Other ways to reduce bathroom waste
Ask if you really need it before buying
I’ve stopped ordering samples with bigger internet orders. Little sachets and bottles can build up and create a surprising amount of non-recyclable waste. I can’t think of many trial size products that I’ve gone on to buy. Now I’ve worked out which products work on my skin and for us as a family, I’ve stopped buying so many new products to try. Does anyone else get skincare FOMO? Cutting down on waste can be as simple as saying no.
Short sighted waste
Do you know that you can recycle disposable contact lens blister packs? I didn’t until the beginning of this week. Contact lenses can’t be recycled, so will create landfill. I don’t know what the environmental impact of contact lenses going into landfill is, maybe it’s something I should look into (no pun intended). Bea Johnson states that laser eye surgery is the best zero waste option for people who need glasses. I’m too squeamish to have my eyes lasered, although it’s something I’ve briefly considered. I’ve worn my glasses more than usual recently but for some activities, I find contact lenses more convenient. And I prefer to wear contacts if I’m having a vain day.
Keep it clean
Muslin cloths and flannels are just as effective, if not better than cotton wool pads for washing faces and removing make-up. I use a clean cloth each night for my skincare routine; I try to keep a couple in the kitchen for the girls’ grubby faces and hands at mealtimes. We’ve stopped using wet wipes. I really wish we’d stopped sooner; I regret not investing in reusable cloths when the girls were babies. I’ve heard great things about Cheeky Wipes. They’ve recently launched some new products, including eye make-up removing pads, which I fancy trying.

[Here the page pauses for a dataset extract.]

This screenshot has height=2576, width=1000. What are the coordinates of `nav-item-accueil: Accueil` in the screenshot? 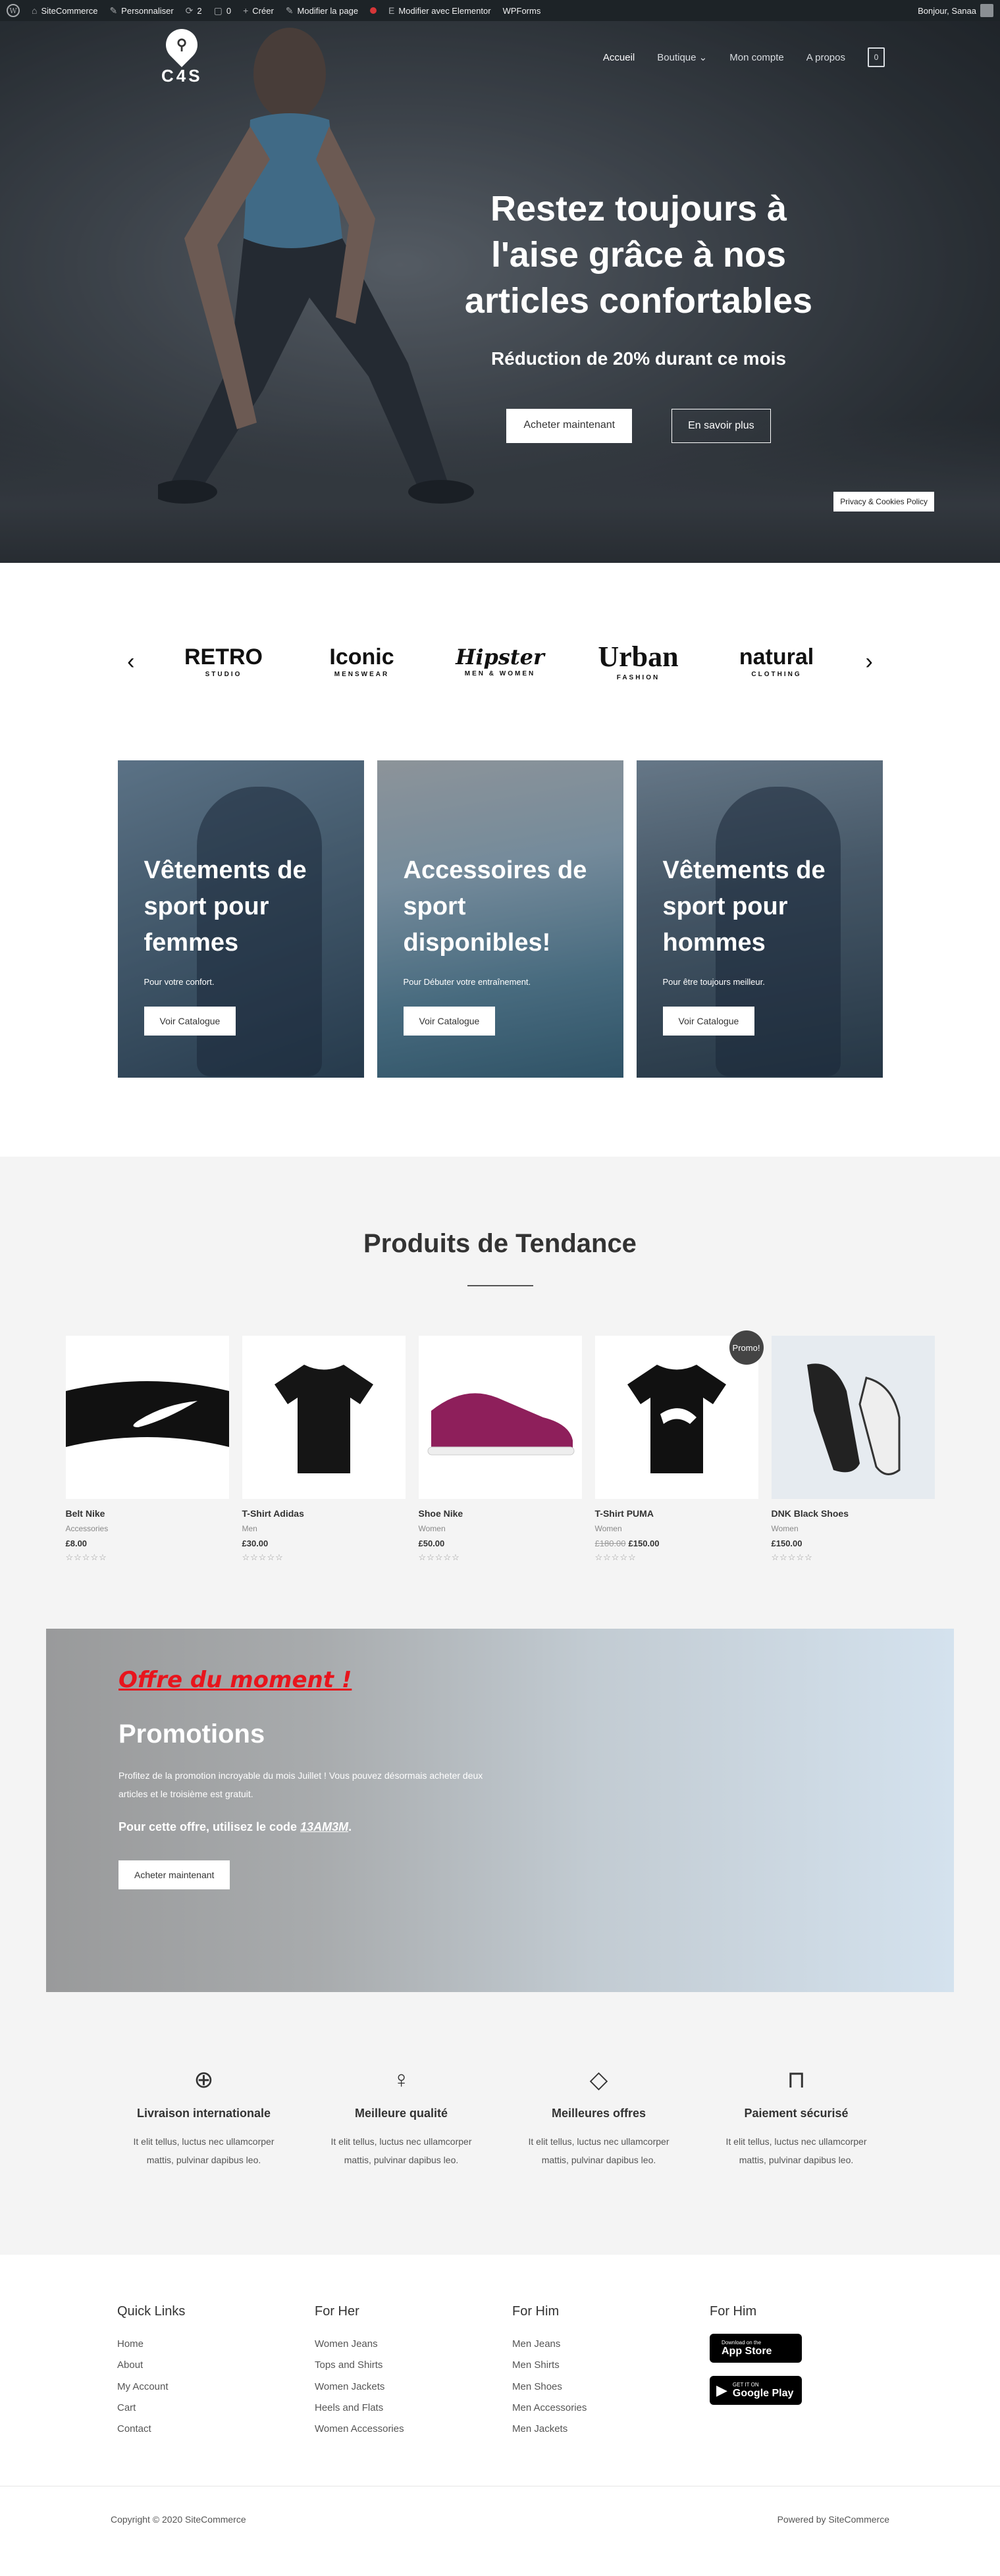 It's located at (619, 58). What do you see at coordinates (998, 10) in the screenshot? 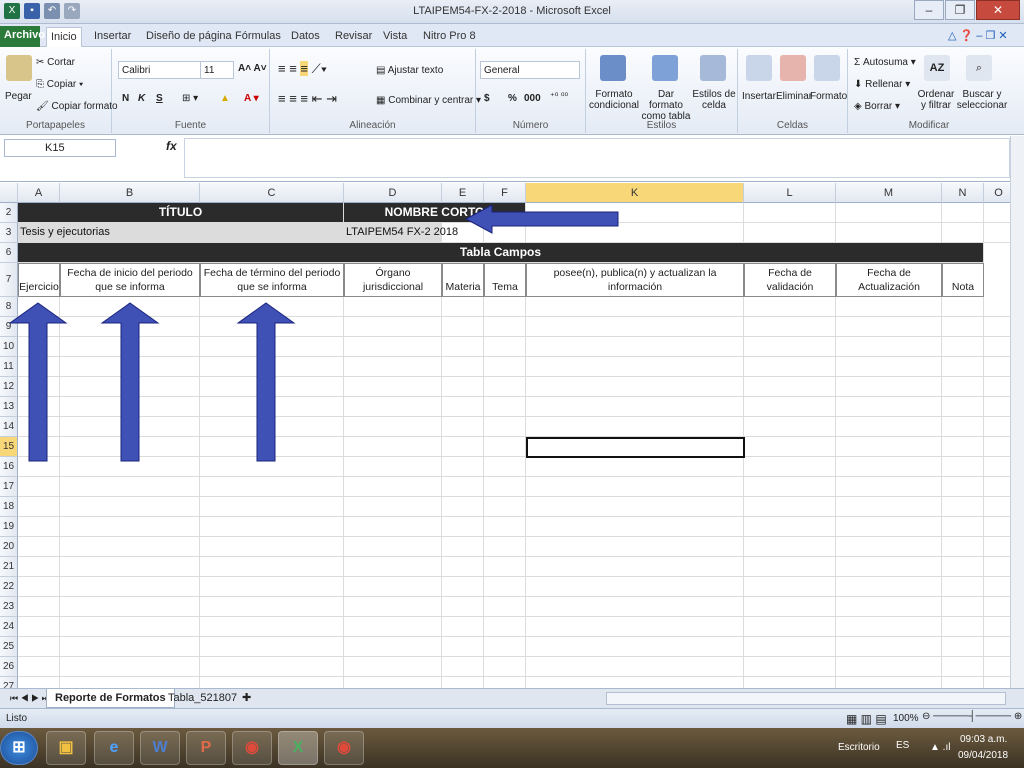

Skincare’s tricky. I haven’t really looked into zero waste solutions because my skincare regime works and I’m loathe to change it. I only use clean beauty products; there are no plastics or microbeads in the products I use. I make a point of looking for products in recyclable packaging but the complicated pumps on some of my bottles don’t look very easy to recycle. I’ve bought a few dry products, such as face masks and an exfoliator but the majority of the products I use are wet. It takes anything from a couple of months to a year to finish each product. Only a very small amount of waste is generated from this corner of the house.
Lou Dartford, green make-up artist and beauty blogger interviewed Kate Arnell on her blog during Plastic Free July. Kate has some fantastic tips for parring down your beauty routine and make-up bag. I’m going to take another look and rethink some of the products I use.
Stop buying mini bottles of your favourite products! They’re so expensive for what you get. Using glass bottles and jars to decant smaller amounts of your regular products into for travelling and the gym is cheaper and kinder to the environment. I bought some fab blue glass bottles with a pump action dispenser for shower gel and shampoo and some clear jars for skincare products last year. When you come home from holiday, you can use any residual product, wash them out and pop them back into your drawer or cabinet with your toiletries bag ready for your next trip.
Have you taken part in Zero Waste Week? Have you cut down bathroom waste? What are your favourite zero waste beauty products? Do you have any tips for using shampoo bars? I’d love to hear from you!